## Data provided

╔══

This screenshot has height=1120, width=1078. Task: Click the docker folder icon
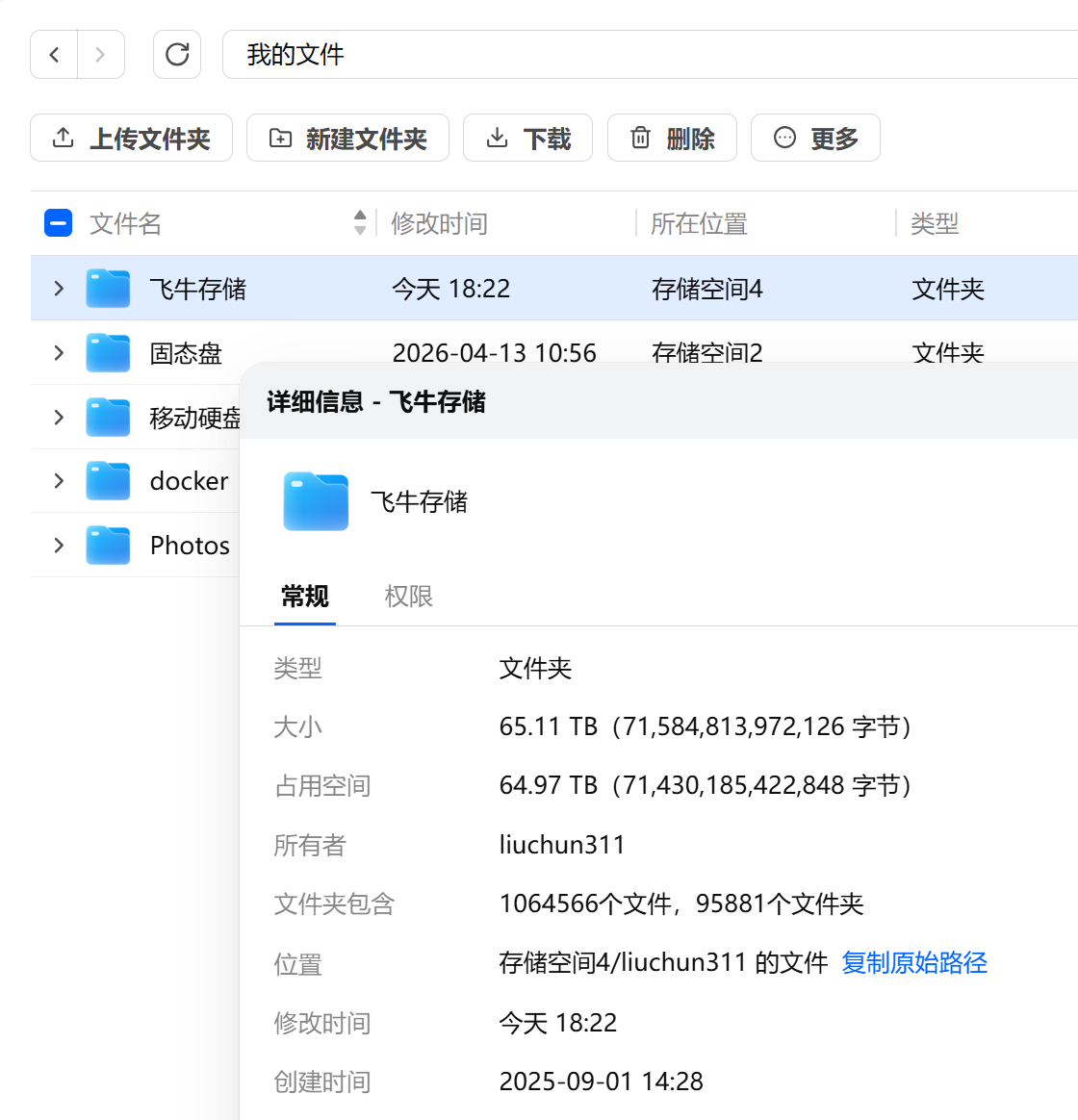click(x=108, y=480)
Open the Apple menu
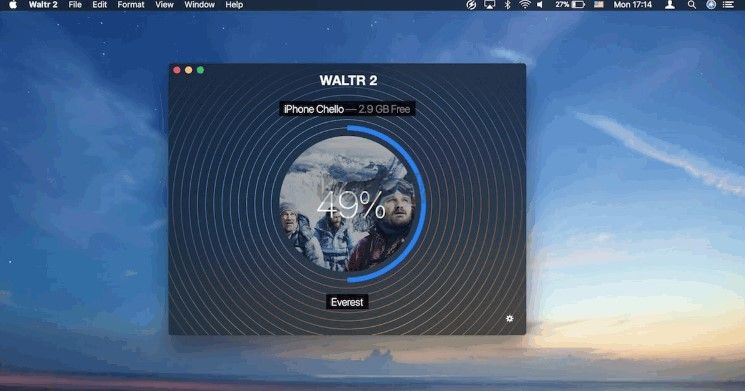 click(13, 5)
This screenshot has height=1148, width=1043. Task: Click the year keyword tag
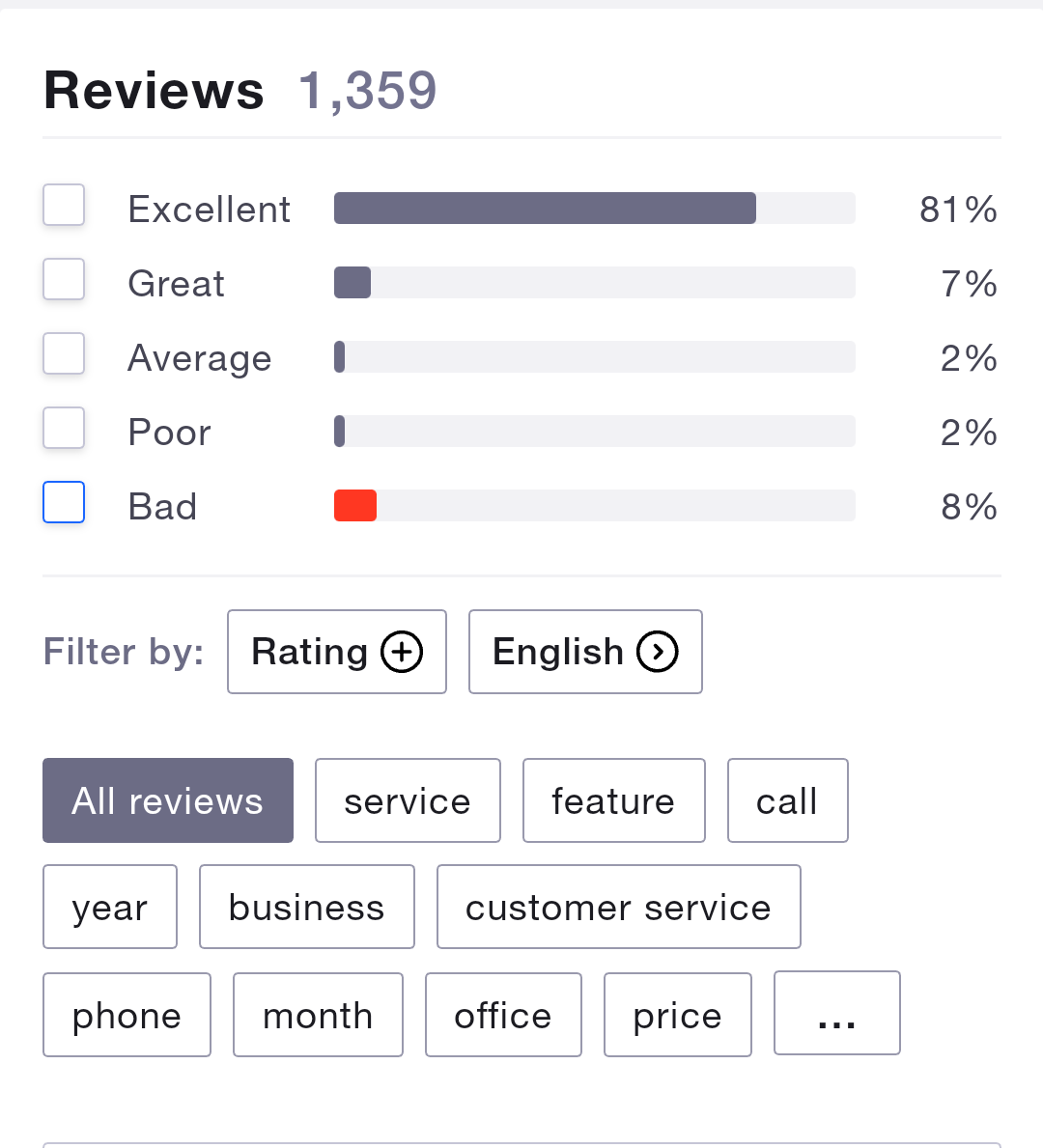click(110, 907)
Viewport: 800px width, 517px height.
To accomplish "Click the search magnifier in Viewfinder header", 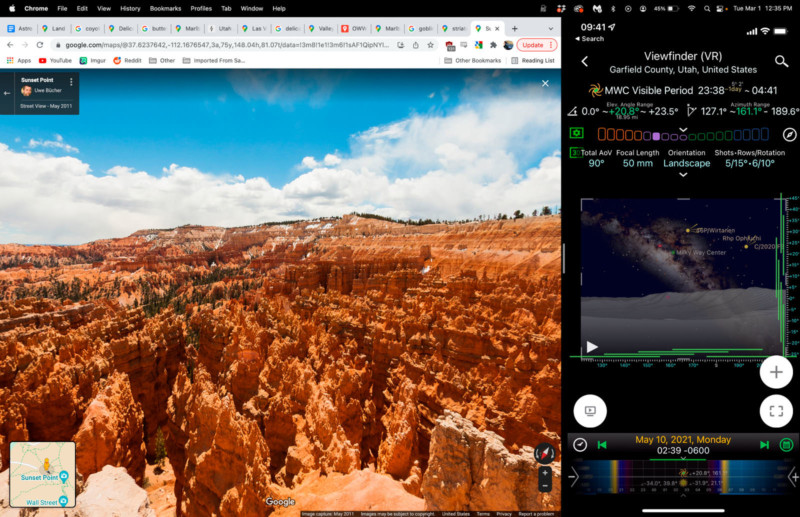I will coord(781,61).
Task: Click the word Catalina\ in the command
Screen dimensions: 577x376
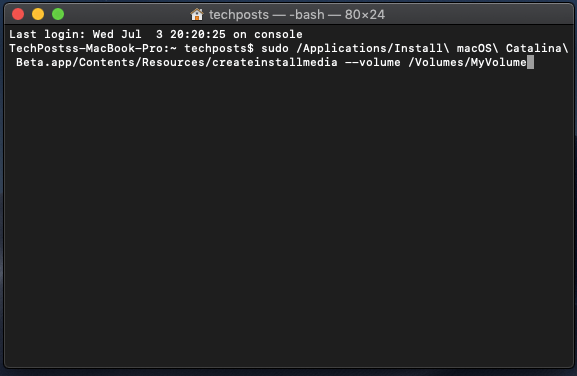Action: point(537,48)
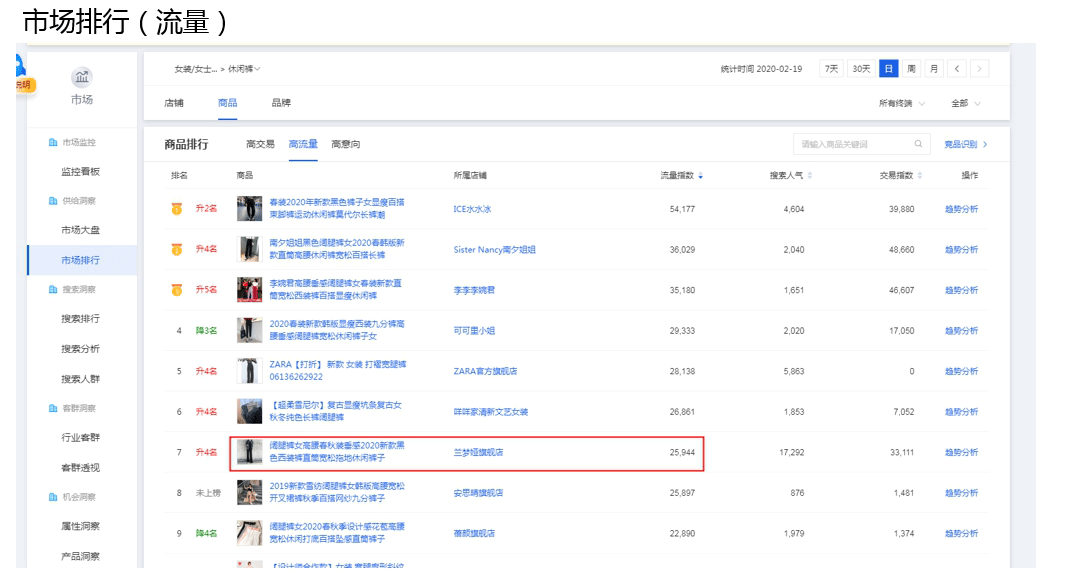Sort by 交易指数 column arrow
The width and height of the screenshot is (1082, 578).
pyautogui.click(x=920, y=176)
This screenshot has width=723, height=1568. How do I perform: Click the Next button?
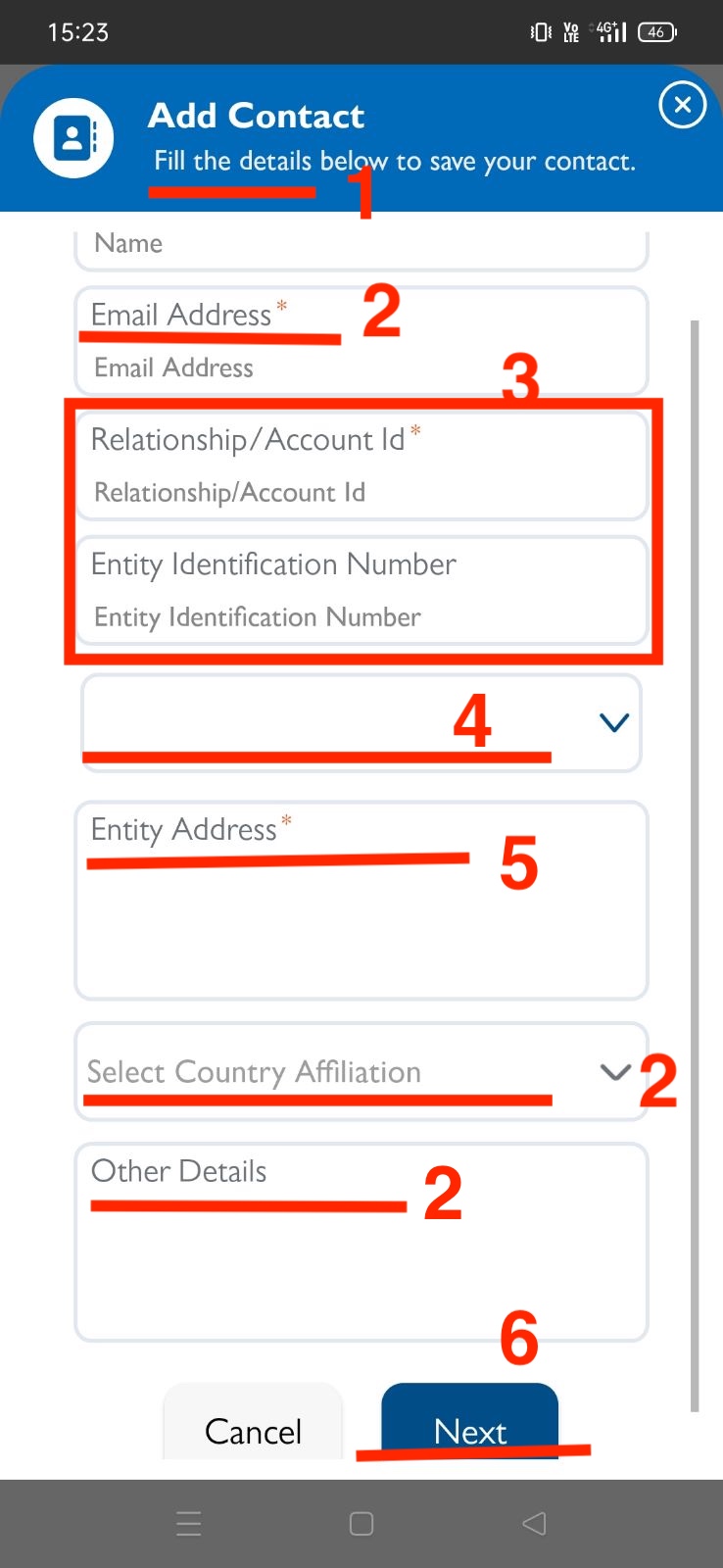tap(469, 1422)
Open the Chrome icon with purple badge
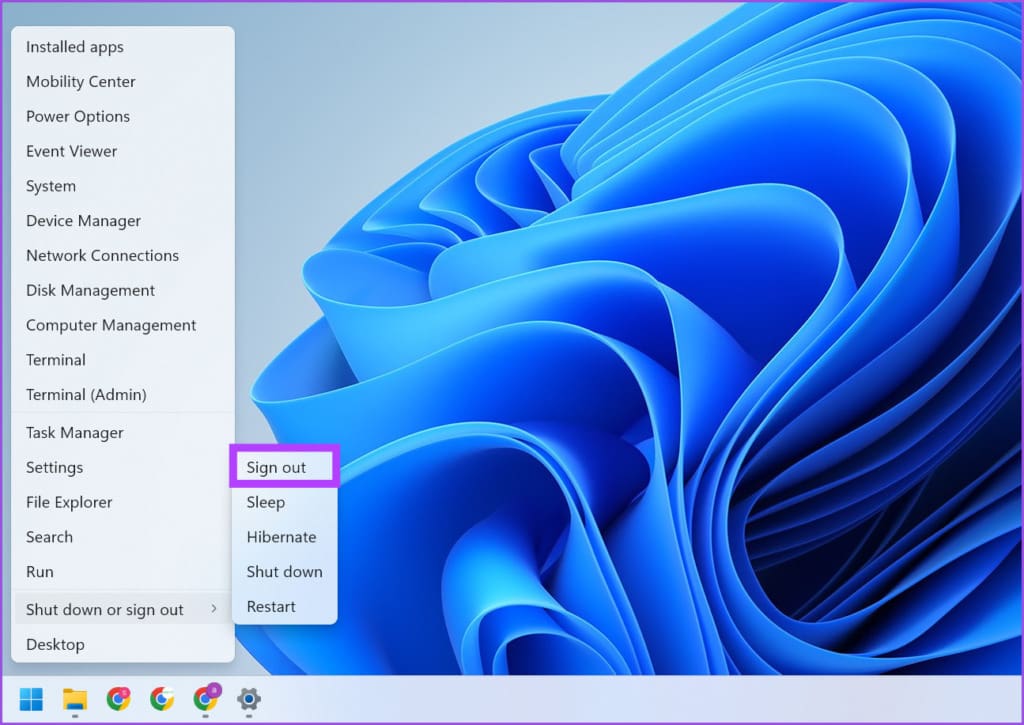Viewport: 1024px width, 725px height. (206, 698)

╚══

The line with "This screenshot has width=723, height=1568." and each line after it, through the final line of the data, are to be duplicated exactly, with pictures left out and nothing more included.

This screenshot has width=723, height=1568. How do I perform: Click the Next button?
tap(469, 1422)
Open the Chrome icon with purple badge
Viewport: 1024px width, 725px height. (206, 698)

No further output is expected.